The Supreme Court’s docket this year has two cases that will require the Court to confront a thorny challenge of modern life–to adapt (or not) to the novel realities of today’s communication technologies.
Given the fact that at least five of the Justices cling to the fantasy that they are living in the 1800s, I’m not holding my breath.
The cases I’m referencing are two that challenge Section 230, social media’s “safe space.”
As Time Magazine explained on February 19th,
The future of the federal law that protects online platforms from liability for content uploaded on their site is up in the air as the Supreme Court is set to hear two cases that could change the internet this week.
The first case, Gonzalez v. Google, which is set to be heard on Tuesday, argues that YouTube’s algorithm helped ISIS post videos and recruit members —making online platforms directly and secondarily liable for the 2015 Paris attacks that killed 130 people, including 23-year-old American college student Nohemi Gonzalez. Gonzalez’s parents and other deceased victims’ families are seeking damages related to the Anti-Terrorism Act.
Oral arguments for Twitter v. Taamneh—a case that makes similar arguments against Google, Twitter, and Facebook—centers around another ISIS terrorist attack that killed 29 people in Istanbul, Turkey, will be heard on Wednesday.
The cases will decide whether online platforms can be held liable for the targeted advertisements or algorithmic content spread on their platforms.
Re-read that last sentence, because it accurately reports the question the Court must address. Much of the media coverage of these cases misstates that question. These cases are not about determining whether the platforms can be held responsible for posts by the individuals who upload them. The issue is whether they can be held responsible for the algorithms that promote those posts–algorithms that the platforms themselves developed.

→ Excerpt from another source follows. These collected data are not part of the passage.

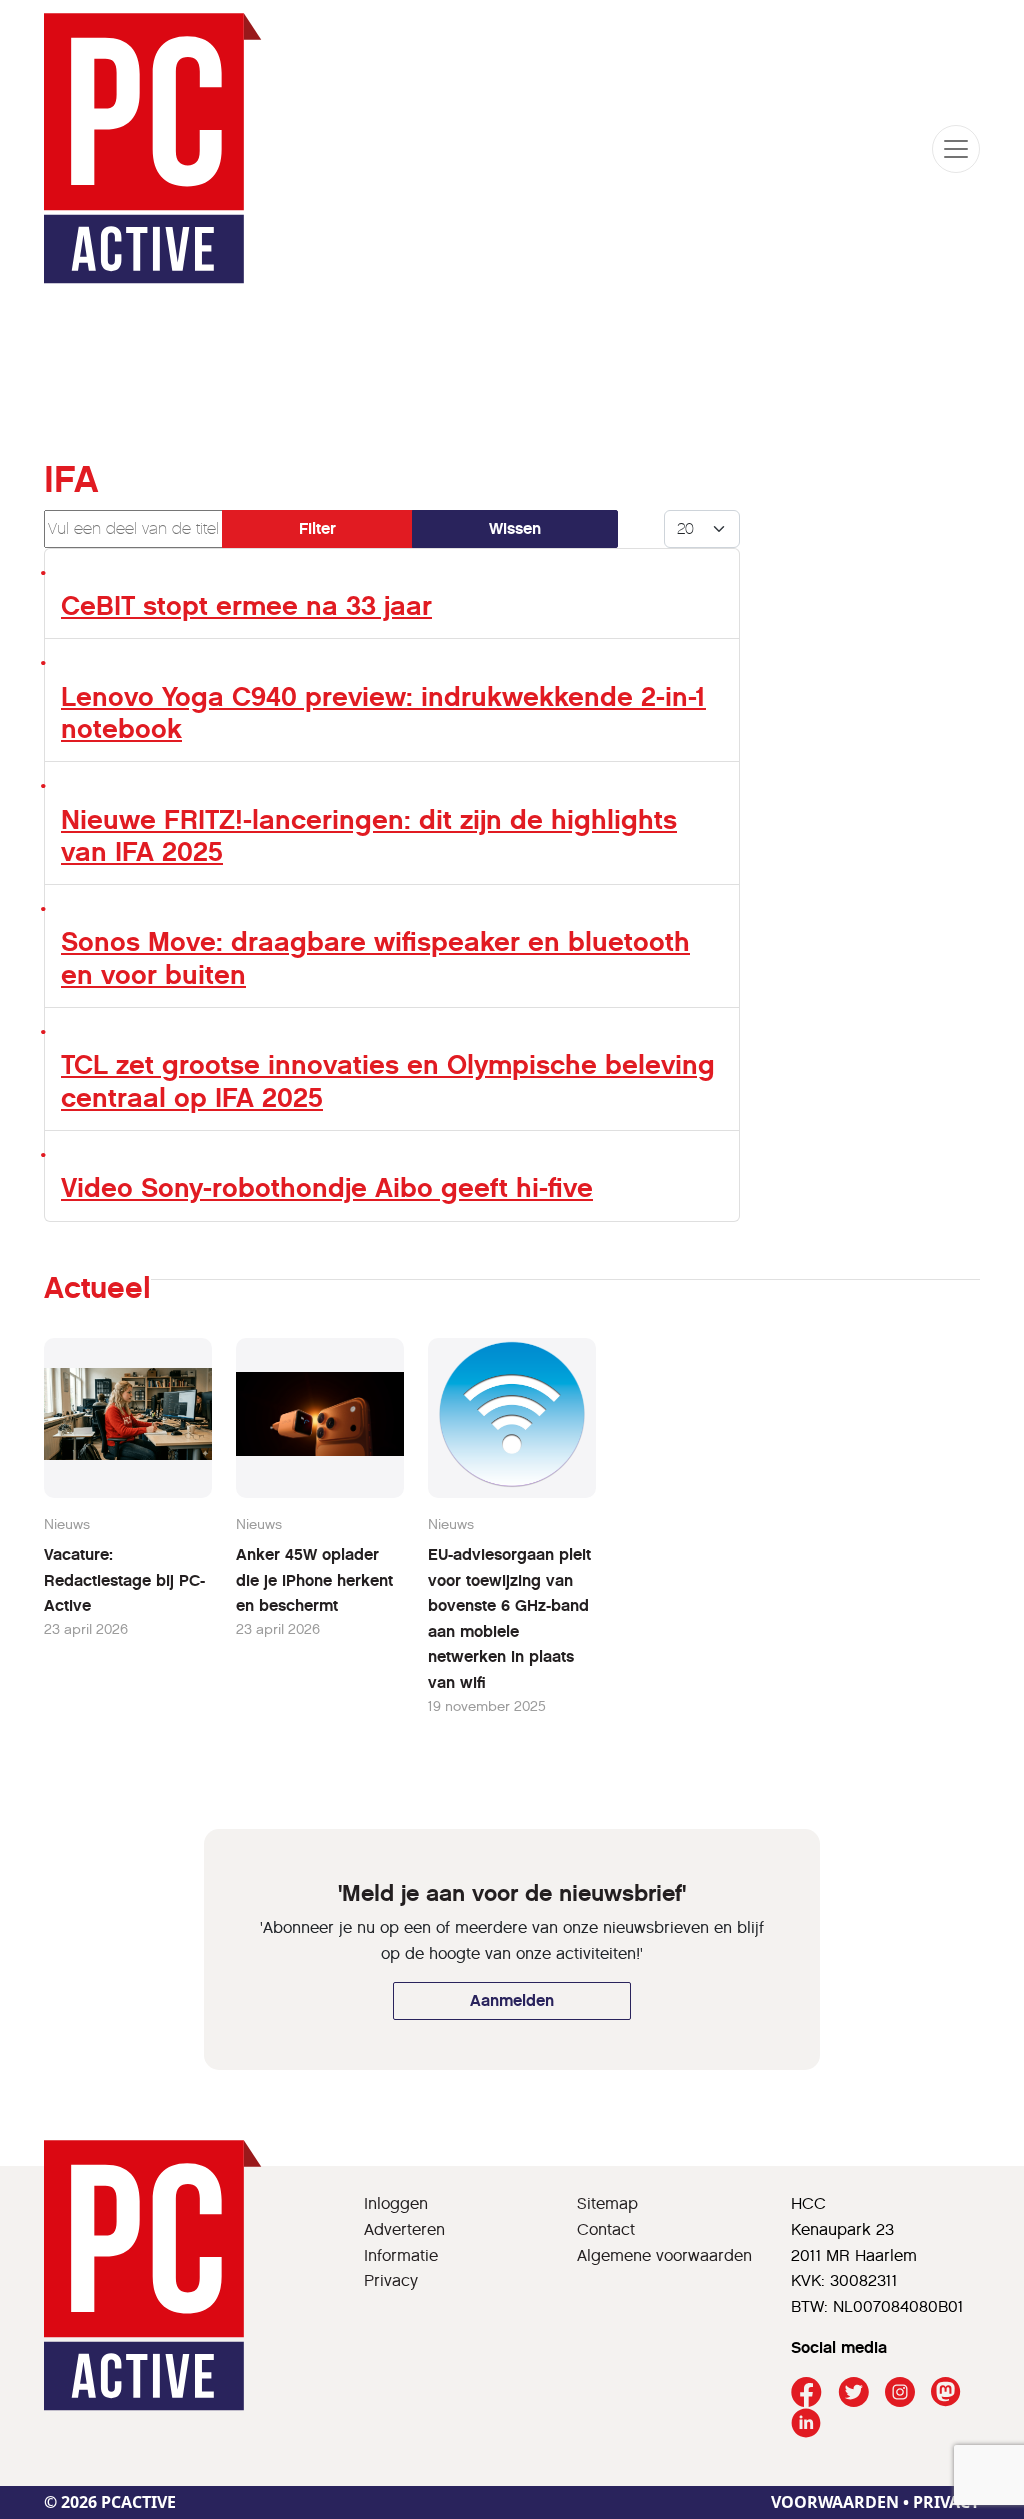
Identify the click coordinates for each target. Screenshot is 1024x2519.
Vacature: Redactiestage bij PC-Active (124, 1580)
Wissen (515, 528)
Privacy (391, 2280)
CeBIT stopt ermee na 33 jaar (246, 605)
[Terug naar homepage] (153, 148)
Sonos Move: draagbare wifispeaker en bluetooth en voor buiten (375, 957)
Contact (606, 2229)
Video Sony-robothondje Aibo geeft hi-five (327, 1187)
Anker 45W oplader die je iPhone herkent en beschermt (314, 1580)
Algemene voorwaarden (664, 2255)
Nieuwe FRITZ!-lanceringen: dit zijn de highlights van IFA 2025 (369, 835)
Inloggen (396, 2203)
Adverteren (404, 2229)
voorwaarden (835, 2502)
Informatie (401, 2255)
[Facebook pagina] (806, 2392)
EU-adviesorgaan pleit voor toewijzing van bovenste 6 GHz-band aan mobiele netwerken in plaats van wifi (509, 1618)
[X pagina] (853, 2392)
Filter (317, 528)
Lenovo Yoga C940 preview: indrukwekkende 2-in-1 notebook (383, 712)
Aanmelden (512, 2000)
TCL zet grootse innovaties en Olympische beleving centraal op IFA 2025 (388, 1080)
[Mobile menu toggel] (956, 149)
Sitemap (607, 2203)
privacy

Section 230, which passed in 1996, is a part of the Communications Decency Act.
The law explicitly states, “No provider or user of an interactive computer service shall be treated as the publisher or speaker of any information provided by another information content provider,” meaning online platforms are not responsible for the content a user may post.
Google argues that websites like YouTube cannot be held liable as the “publisher or speaker” of the content users created, because Google does not have the capacity to screen “all third-party content for illegal or tortious materia.l” The company also argues that “the threat of liability could prompt sweeping restrictions on online activity.”
It’s one thing to insulate tech platforms from liability for what users post–it’s another to allow them free reign to select and/or promote certain content–which is what their algorithms do. In recognition of that distinction, in 2021, Senators Amy Klobuchar and Ben Ray Lujan introduced a bill that would remove tech companies’ immunity from lawsuits if their algorithms promoted health misinformation.
As a tech journalist wrote in a NYT opinion essay,
The law, created when the number of websites could be counted in the thousands, was designed to protect early internet companies from libel lawsuits when their users inevitably slandered one another on online bulletin boards and chat rooms. But since then, as the technology evolved to billions of websites and services that are essential to our daily lives, courts and corporations have expanded it into an all-purpose legal shield that has acted similarly to the qualified immunity doctrine that often protects policeofficers from liability even for violence and killing.
As a journalist who has been covering the harms inflicted by technology for decades, I have watched how tech companies wield Section 230 to protect themselves against a wide array of allegations, including facilitating deadly drug sales, sexual harassment, illegal arms sales and human trafficking — behavior that they would have likely been held liable for in an offline context….
There is a way to keep internet content freewheeling while revoking tech’s get-out-of-jail-free card: drawing a distinction between speech and conduct.
In other words, continue to offer tech platforms immunity for the defamation cases that Congress had in mind when Section 230 passed, but impose liability for illegal conduct that their own technology enables and/or promotes. (For example, the author confirmed that advertisers could easily use Facebook’s ad targeting algorithms to violate the Fair Housing Act.)
Arguably, the creation of an algorithm is an action–not the expression or communication of an opinion or idea. When that algorithm demonstrably encourages and/or facilitates illegal behavior, its creator ought to be held liable.
It’s like that TV auto ad that proclaims “this isn’t your father’s Oldsmobile.” The Internet isn’t your mother’s newspaper, either. Some significant challenges come along with the multiple benefits of modernity– how to protect free speech without encouraging the barbarians at the gate is one of them.